Recently, a structurally stable and functional monomeric form of the normally homodimeric Cl−/H+ antiporter CLC-ec1 was designed by introducing two tryptophan mutations at the dimer interface, I201W and I422W. Several single tryptophan mutant constructs show intermediate stability between monomer and dimer state, as observed by size exclusion chromatography. In addition, the monomer and dimer populations can be shifted by adding lipids to the purified protein in detergent micelles, indicating that the system is undergoing reversible dimerization. We are now developing CLC-ec1 into a model for measuring dimerization energetics in a lipid bilayer. To measure the free energy, as well as enthalpic and entropic contributions, we must determine the fraction of monomer and dimer in the total protein population at different temperatures. To do this, we introduce cysteine residues into the extracellular loop adjacent to the dimerization interface, and fluorescently label the protein with tetramethylrhodamine- (TMR) or fluorescein-maleimide.
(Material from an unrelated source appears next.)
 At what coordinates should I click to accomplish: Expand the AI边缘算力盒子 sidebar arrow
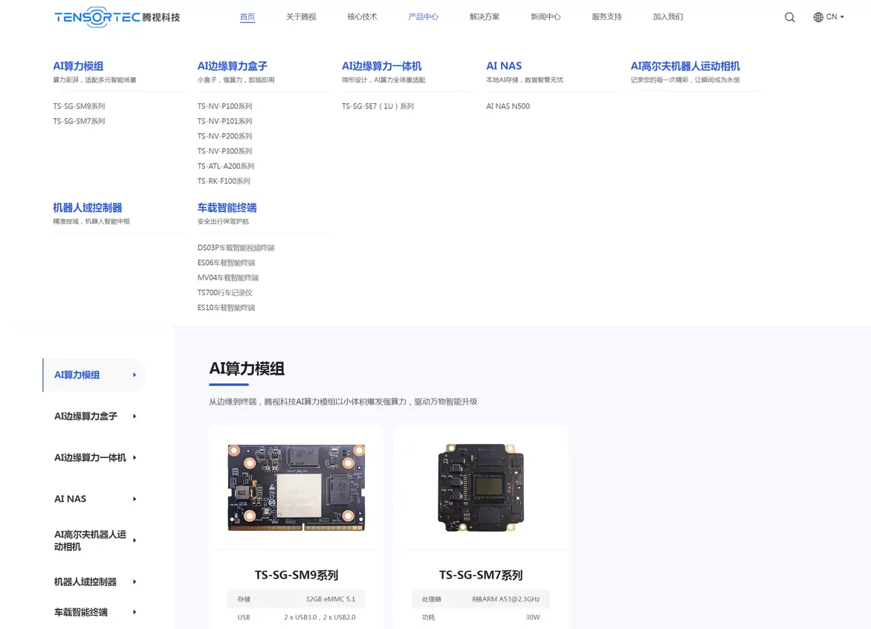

The fluorescent protein is then reconstituted into liposomes at known concentration, and the fraction of dimer is measured in one of two ways. In the first method, protein is labeled with TMR at a position that allows the rhodamine molecules to undergo self-quenching by forming non-fluorescent pairs when in the dimer state. Addition of 0.5% SDS dissociates the dimer, as confirmed by glutaraldehyde cross-linking, leading to an increase in fluorescence at the rhodamine peak emission wavelength, and a measurement of the dimer population. In the second method, protein is co-labeled with fluorescein and TMR, and the Forster resonance energy transfer signal is measured from the dimer complexes. These studies introduce CLC-ec1 reversible dimerization as a simplified model for the thermodynamics of membrane protein folding and TM helix recognition in the membrane environment.